■ Aim of the task:
Copy the part of the climate action text below that begins with "There are two" and ends with "in fossil fuels.", replacing "fossil fuels" with "coal and oil".

■ Reading passage:

Content starts

Sustainable Development Goal 13: Climate Action


Over the past few years, you may have noticed rising temperatures and more extreme weather conditions. These are symptoms of climate change, which is driven by increasing greenhouse gas emissions. Global climate finance flows, or investments to fight climate change, grew by 17% in 2015-2016 from 2013-2014. As of 2019, 75 countries sought support from the Green Climate Fund to finance national adaptation plans and other procedures. The total amount of money requested reached a combined value of $191 million, reflecting the world’s dire need to address climate change. In order to address this issue, the United Nations has set Sustainable Development Goal 13.

The Goal 

SDG 13 aims to take urgent action to combat climate change and its impacts.

Targets and Indicators 

SDG 13 has three subgoals, or targets, that will help us meet SDG 13 as a bigger goal. Target 13.1 is to bolster adaptability to climate-related hazards and natural disasters in countries all over the world. Another important target, 13.3, is to improve education, awareness, and human and institutional ability to mitigate and adapt to climate change. This target centers on impact reduction and early warning. 

There are two other targets and even more indicators, which are numbers that show our progress in meeting the targets. One important indicator is the number of countries that incorporate mitigation, adaptation, and impact reduction into primary, secondary, and tertiary schooling. Hopefully, this number will grow as more countries add climate change information into their education programs, and the world moves closer to meeting SDG 13.

What’s Already Being Done

Progress towards meeting SDG 13 has been mixed. More developing countries are making plans to combat climate change and financing for climate action has increased, but more money is still being invested in fossil fuels.

Luckily, people are already combating climate change, particularly youth activists. Isra Hirsi developed an interest in social justice when she was only around 12 years old. She was moved by the story of Flint, Michigan, a city with a majority Black population, suffering a water crisis, and a proposed pipeline that was heavily opposed by Indigenous peoples in Minnesota. She participated in an environmental group at her school and went on to co-found the U.S. Youth Climate Strike. This grassroots movement fights for everyone’s right to a safe, livable future and challenges capitalism, Big Oil, and U.S. imperialism as forces that propagate climate change.

Content ends

■ Data section:
Content starts

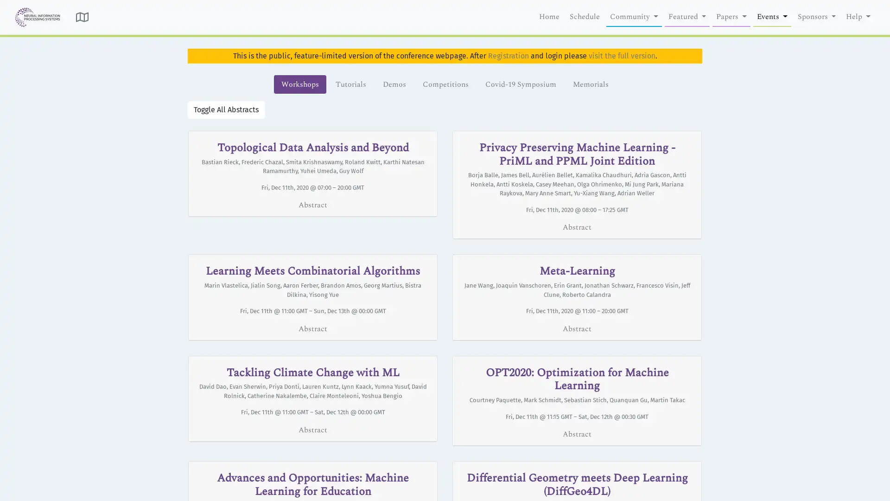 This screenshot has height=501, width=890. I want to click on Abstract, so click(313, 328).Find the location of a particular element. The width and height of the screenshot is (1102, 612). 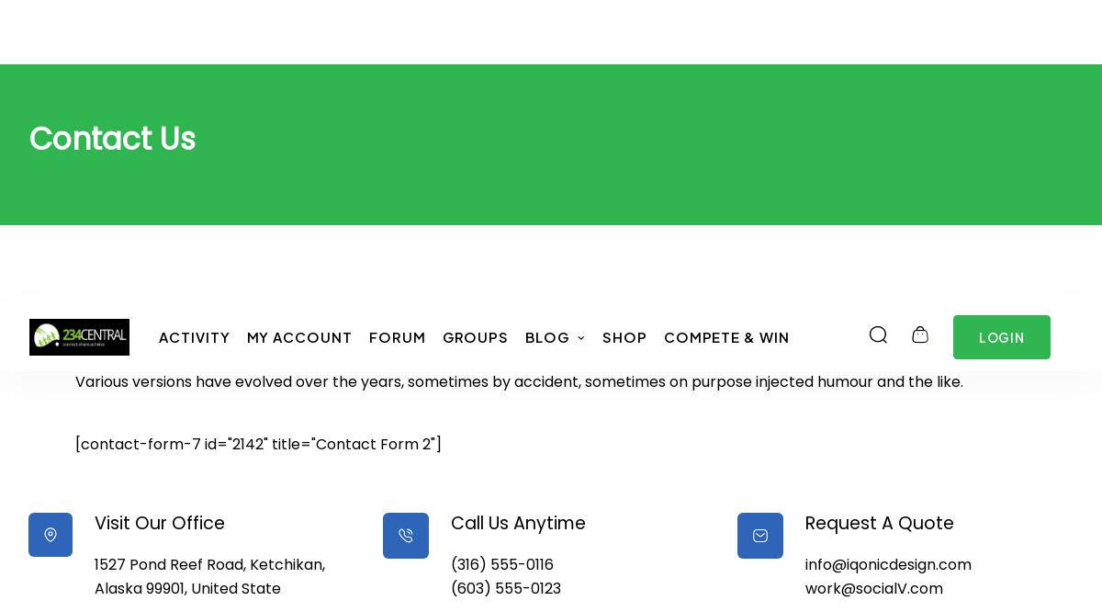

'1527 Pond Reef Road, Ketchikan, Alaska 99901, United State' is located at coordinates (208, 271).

Content ends

■ Answer to this task:
There are two other targets and even more indicators, which are numbers that show our progress in meeting the targets. One important indicator is the number of countries that incorporate mitigation, adaptation, and impact reduction into primary, secondary, and tertiary schooling. Hopefully, this number will grow as more countries add climate change information into their education programs, and the world moves closer to meeting SDG 13.

What’s Already Being Done

Progress towards meeting SDG 13 has been mixed. More developing countries are making plans to combat climate change and financing for climate action has increased, but more money is still being invested in coal and oil.